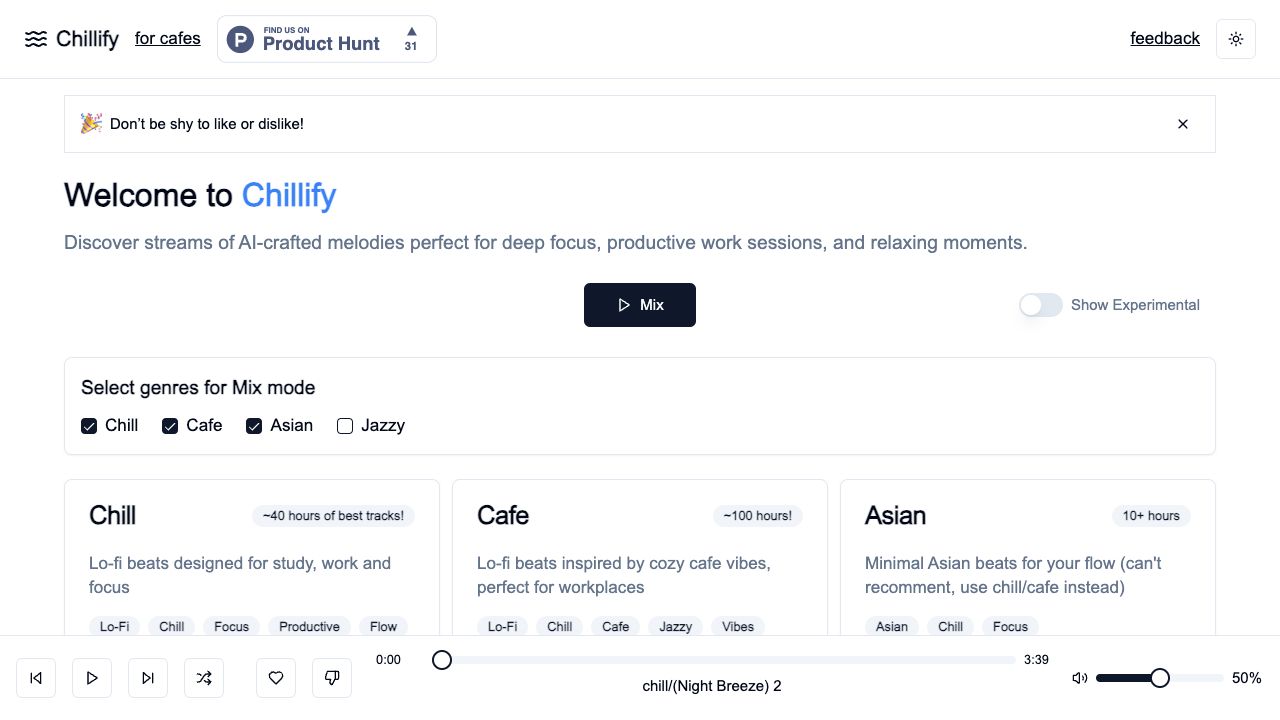Open the for cafes link

[x=168, y=39]
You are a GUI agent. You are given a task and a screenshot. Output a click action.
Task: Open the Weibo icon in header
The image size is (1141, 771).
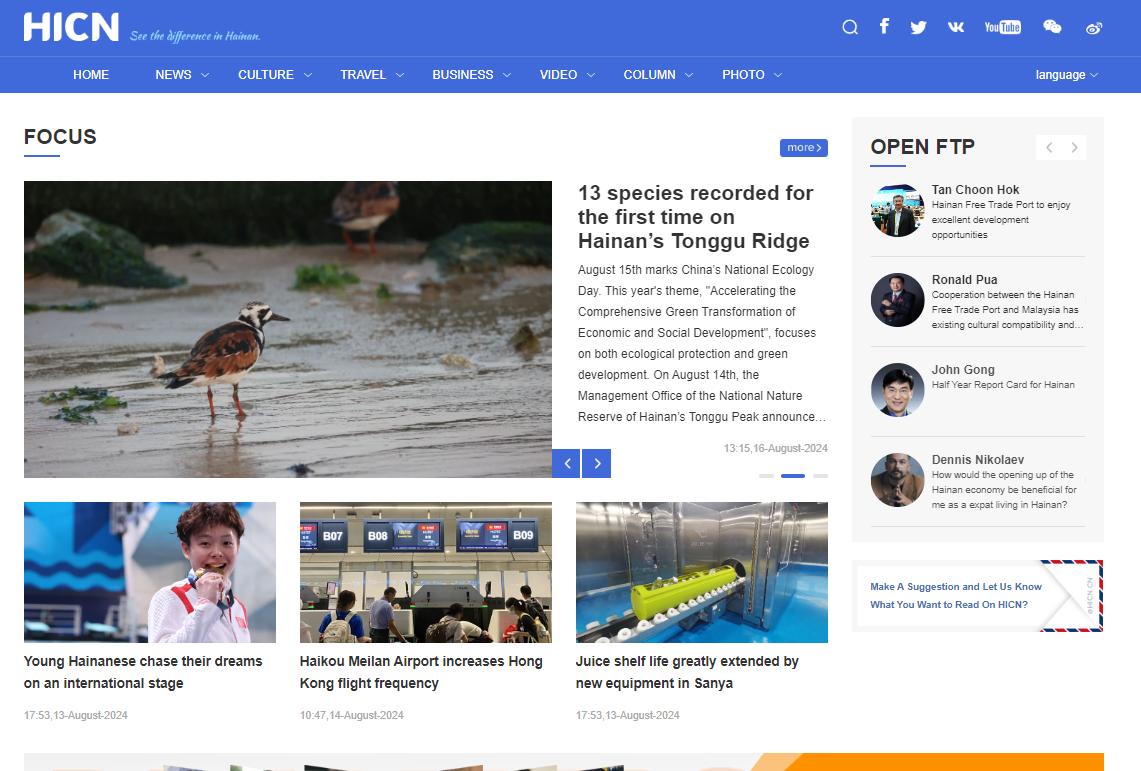1094,28
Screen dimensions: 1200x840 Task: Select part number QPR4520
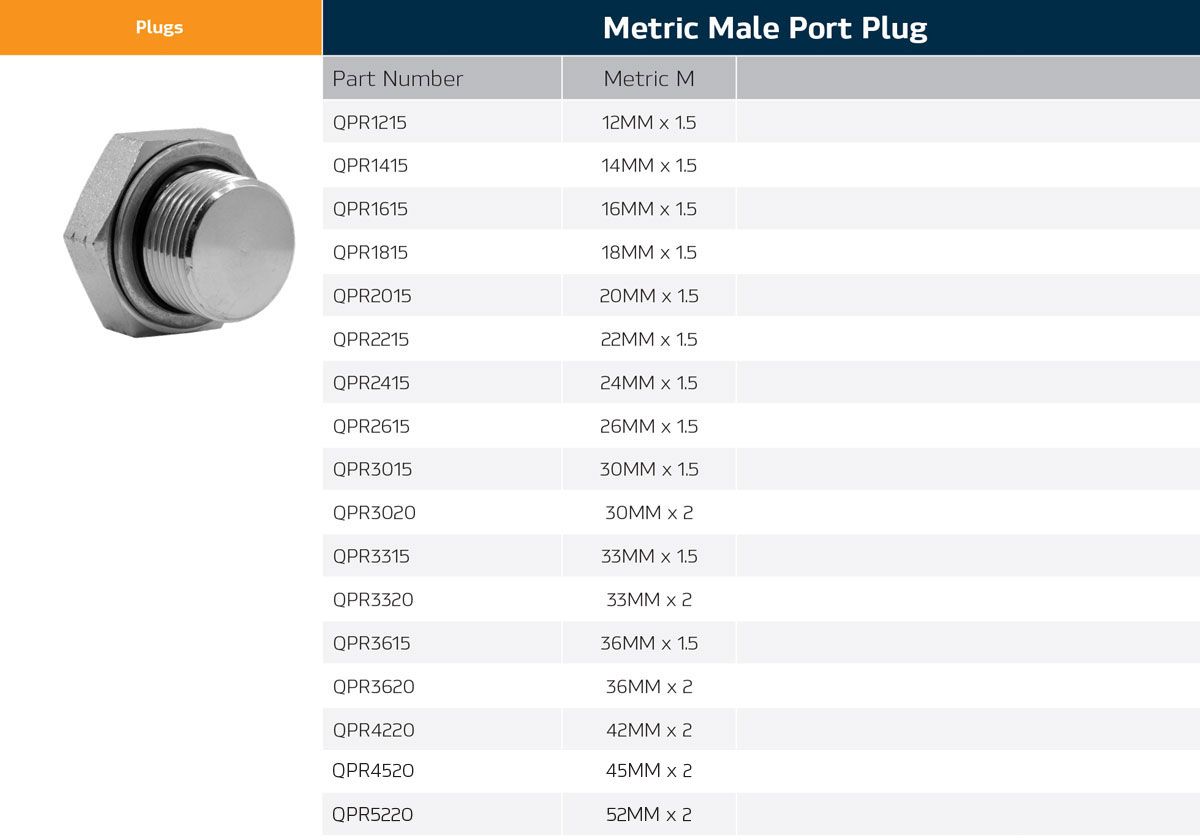[x=373, y=770]
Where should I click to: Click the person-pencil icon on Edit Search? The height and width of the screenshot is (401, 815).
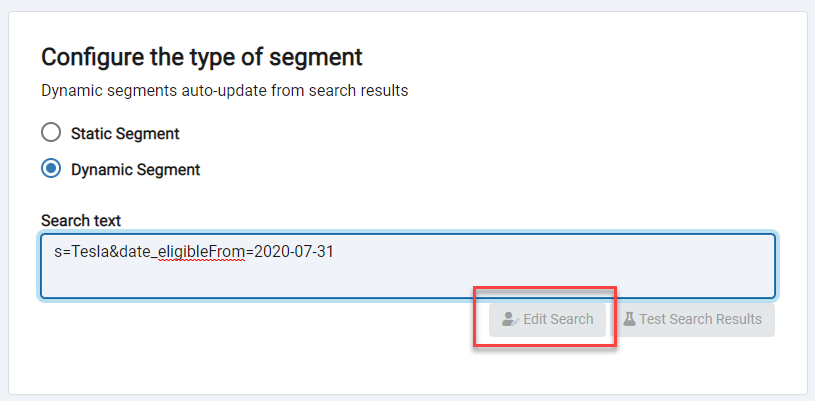coord(510,319)
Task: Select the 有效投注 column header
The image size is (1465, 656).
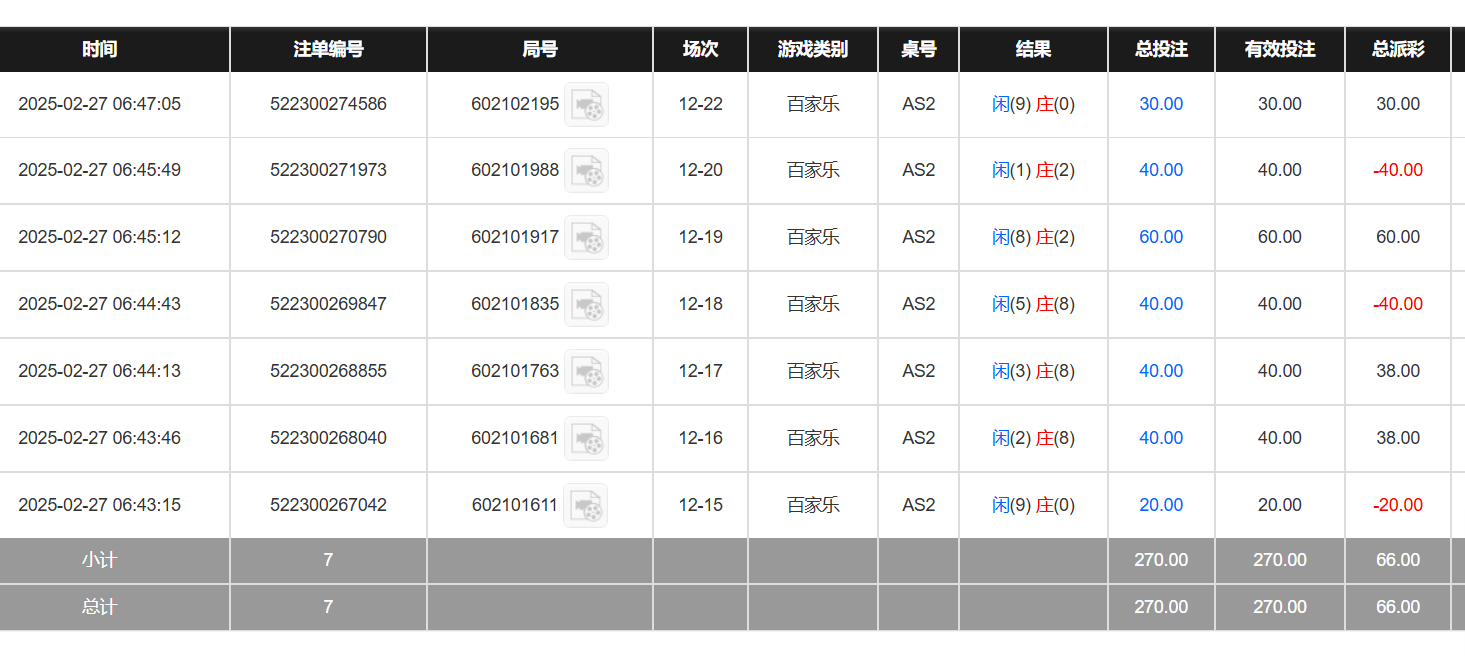Action: tap(1280, 49)
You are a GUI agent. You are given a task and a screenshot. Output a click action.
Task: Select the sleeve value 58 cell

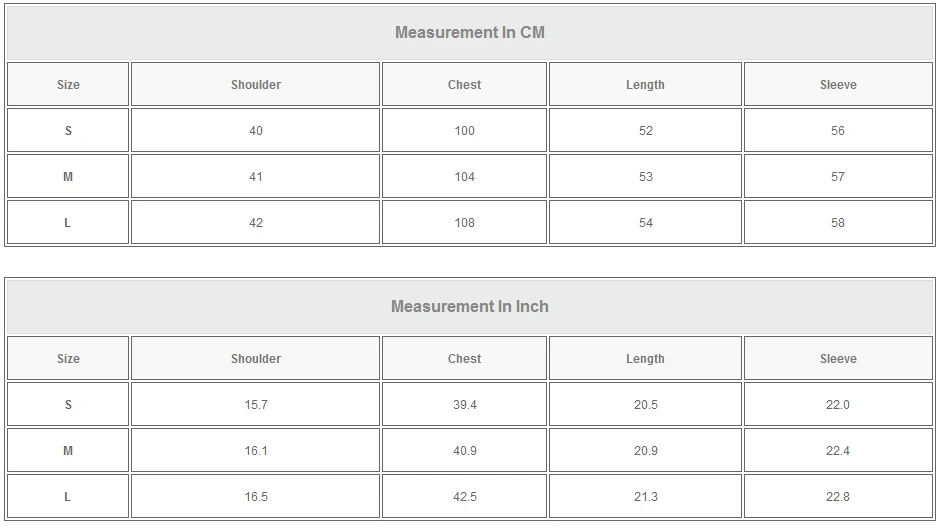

■ PROBLEM TO WORK ON:
Pictures are not part of the copy. Extract exactly the lines from the line containing "Task: Select the 有效投注 column header" through the final line of the entries above, both included.

■ SOLUTION BELOW:
Task: Select the 有效投注 column header
The image size is (1465, 656).
Action: tap(1280, 49)
You are a GUI agent. You are given a task and a screenshot. Output a click action.
Task: Select the sleeve value 58 cell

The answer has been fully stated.